### INFORMATION SHOWN
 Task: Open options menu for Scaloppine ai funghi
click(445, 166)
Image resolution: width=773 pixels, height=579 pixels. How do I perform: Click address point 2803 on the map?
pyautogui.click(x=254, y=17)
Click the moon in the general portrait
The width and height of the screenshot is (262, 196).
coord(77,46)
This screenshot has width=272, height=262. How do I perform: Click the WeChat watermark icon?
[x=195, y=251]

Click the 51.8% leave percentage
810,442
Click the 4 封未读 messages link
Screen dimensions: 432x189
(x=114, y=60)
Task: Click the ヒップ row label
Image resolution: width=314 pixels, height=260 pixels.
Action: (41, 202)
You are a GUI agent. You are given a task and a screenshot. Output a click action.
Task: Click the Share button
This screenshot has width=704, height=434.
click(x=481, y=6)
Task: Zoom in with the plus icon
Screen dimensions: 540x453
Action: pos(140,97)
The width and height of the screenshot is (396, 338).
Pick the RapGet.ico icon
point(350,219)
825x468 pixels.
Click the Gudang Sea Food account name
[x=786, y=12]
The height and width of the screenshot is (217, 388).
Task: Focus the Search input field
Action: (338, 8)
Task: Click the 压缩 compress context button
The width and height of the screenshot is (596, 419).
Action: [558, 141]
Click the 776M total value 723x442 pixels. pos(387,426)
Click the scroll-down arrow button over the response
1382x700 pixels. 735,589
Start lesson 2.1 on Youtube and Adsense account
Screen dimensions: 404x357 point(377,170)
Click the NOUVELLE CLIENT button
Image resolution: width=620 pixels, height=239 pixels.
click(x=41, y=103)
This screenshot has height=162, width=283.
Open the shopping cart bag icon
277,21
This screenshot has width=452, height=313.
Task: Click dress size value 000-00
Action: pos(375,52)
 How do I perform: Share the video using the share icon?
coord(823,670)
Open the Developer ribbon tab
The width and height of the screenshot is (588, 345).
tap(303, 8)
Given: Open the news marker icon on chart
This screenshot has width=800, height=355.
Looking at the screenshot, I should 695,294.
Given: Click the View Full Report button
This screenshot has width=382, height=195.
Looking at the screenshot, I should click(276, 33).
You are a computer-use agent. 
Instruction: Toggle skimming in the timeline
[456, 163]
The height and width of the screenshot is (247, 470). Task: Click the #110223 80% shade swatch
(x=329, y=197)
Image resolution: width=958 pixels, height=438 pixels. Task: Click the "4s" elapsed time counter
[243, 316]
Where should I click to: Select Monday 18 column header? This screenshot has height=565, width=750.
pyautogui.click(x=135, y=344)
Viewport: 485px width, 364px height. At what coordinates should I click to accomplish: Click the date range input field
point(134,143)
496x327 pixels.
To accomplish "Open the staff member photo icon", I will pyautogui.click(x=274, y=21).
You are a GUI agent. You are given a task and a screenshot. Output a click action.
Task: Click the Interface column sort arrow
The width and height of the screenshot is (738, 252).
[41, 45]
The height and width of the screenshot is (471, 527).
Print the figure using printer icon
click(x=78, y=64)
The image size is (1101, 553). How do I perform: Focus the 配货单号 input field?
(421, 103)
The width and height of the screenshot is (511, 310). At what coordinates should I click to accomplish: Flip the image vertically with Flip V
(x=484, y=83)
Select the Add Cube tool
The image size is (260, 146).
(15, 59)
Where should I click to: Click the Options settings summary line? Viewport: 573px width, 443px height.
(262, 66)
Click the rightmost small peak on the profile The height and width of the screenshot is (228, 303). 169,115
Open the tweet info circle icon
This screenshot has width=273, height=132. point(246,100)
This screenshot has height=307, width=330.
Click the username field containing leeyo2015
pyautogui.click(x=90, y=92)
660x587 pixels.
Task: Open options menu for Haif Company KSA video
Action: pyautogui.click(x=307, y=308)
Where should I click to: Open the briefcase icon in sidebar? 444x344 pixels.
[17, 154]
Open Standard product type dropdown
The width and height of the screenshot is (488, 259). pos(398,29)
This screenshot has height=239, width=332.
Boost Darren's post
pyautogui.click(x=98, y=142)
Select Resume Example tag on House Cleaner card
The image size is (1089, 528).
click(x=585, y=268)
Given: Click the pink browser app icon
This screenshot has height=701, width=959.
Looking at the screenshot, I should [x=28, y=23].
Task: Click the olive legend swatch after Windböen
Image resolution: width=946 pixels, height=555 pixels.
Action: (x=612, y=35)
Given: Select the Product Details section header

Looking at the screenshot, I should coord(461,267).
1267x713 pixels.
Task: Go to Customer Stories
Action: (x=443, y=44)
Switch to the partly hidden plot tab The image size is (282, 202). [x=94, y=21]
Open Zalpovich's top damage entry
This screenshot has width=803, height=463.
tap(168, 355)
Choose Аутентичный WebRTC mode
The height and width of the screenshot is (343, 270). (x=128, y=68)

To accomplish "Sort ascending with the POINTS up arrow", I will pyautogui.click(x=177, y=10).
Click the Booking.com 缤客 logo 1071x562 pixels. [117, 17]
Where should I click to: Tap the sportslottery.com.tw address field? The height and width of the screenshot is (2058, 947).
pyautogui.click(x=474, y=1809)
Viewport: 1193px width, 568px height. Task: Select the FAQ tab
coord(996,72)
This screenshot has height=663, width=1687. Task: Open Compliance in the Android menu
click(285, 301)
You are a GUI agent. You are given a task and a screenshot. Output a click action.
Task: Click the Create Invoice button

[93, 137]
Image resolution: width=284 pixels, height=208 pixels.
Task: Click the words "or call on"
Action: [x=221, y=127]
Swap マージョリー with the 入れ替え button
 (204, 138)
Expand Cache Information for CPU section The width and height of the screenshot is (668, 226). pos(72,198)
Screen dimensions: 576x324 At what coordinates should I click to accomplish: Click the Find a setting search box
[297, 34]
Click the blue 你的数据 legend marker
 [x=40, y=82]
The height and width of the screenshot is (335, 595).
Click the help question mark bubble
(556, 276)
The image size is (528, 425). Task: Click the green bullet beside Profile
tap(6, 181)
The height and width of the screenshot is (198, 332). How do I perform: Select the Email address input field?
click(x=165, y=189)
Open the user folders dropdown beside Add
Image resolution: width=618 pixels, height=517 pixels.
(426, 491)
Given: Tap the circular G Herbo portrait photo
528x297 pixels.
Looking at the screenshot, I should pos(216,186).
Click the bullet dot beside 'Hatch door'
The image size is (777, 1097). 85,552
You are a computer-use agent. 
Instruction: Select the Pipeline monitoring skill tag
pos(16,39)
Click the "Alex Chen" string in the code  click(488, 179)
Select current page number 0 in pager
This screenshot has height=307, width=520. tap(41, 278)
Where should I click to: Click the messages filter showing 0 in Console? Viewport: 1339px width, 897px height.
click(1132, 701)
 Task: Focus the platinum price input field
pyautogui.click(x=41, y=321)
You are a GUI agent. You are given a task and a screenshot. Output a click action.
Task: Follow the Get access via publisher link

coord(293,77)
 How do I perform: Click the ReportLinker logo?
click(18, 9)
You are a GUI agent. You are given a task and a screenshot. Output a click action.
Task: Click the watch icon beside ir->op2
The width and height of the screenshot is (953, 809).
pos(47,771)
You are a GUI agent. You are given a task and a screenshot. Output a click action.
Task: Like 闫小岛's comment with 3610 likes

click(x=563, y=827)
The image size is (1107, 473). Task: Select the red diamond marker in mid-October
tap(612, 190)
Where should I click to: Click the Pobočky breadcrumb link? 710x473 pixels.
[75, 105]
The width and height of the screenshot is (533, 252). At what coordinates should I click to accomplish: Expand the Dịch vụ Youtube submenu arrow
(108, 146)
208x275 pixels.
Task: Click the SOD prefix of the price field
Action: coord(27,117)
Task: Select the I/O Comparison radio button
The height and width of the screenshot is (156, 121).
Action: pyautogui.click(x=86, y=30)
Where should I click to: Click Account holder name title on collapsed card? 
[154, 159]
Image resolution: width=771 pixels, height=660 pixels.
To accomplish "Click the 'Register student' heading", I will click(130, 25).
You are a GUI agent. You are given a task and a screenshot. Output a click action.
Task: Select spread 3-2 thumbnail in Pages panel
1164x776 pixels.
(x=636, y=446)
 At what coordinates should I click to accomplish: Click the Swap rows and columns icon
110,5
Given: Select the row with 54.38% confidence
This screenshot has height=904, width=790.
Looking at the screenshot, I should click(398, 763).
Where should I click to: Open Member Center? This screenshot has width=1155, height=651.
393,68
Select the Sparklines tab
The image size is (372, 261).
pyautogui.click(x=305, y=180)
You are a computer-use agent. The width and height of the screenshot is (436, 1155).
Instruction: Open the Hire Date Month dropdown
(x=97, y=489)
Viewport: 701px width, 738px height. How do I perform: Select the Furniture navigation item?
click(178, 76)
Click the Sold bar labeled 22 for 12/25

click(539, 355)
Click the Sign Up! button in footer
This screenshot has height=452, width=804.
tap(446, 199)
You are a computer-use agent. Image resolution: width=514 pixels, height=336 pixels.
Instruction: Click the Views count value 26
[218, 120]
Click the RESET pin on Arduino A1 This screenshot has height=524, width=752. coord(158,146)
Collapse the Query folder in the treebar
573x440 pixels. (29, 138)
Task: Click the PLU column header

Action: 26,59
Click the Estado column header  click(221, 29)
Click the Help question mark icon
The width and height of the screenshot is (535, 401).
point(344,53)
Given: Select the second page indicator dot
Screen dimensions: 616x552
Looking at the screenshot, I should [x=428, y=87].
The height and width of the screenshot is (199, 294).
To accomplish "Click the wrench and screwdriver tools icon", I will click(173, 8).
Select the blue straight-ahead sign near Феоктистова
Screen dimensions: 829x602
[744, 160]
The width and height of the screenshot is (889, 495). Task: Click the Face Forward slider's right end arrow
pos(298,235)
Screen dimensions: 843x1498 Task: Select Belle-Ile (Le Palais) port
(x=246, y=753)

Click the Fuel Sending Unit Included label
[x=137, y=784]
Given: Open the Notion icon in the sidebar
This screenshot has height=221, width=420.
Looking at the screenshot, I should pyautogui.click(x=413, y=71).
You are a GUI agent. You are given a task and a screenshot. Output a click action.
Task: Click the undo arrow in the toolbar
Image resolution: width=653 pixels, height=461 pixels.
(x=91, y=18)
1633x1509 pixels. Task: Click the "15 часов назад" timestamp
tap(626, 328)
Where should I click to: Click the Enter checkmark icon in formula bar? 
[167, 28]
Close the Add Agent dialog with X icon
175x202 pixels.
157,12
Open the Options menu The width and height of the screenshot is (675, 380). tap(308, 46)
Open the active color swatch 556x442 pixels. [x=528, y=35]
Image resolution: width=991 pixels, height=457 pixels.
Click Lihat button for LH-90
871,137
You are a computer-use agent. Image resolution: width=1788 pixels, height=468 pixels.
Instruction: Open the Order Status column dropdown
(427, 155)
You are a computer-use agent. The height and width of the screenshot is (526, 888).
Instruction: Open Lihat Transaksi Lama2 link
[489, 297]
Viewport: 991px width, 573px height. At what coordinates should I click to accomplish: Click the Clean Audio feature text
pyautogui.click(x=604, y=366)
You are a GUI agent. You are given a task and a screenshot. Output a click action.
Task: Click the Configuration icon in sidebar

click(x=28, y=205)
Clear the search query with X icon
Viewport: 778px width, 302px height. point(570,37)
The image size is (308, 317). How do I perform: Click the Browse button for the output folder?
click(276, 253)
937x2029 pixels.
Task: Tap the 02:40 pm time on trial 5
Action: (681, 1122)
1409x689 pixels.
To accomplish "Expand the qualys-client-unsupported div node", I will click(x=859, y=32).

### THE PROBLEM
The answer consists solely of the lines from the one containing "1409x689 pixels." through the last line of the data above, reproduced exactly.

### WORKED SOLUTION
1409x689 pixels.
To accomplish "Expand the qualys-client-unsupported div node", I will click(x=859, y=32).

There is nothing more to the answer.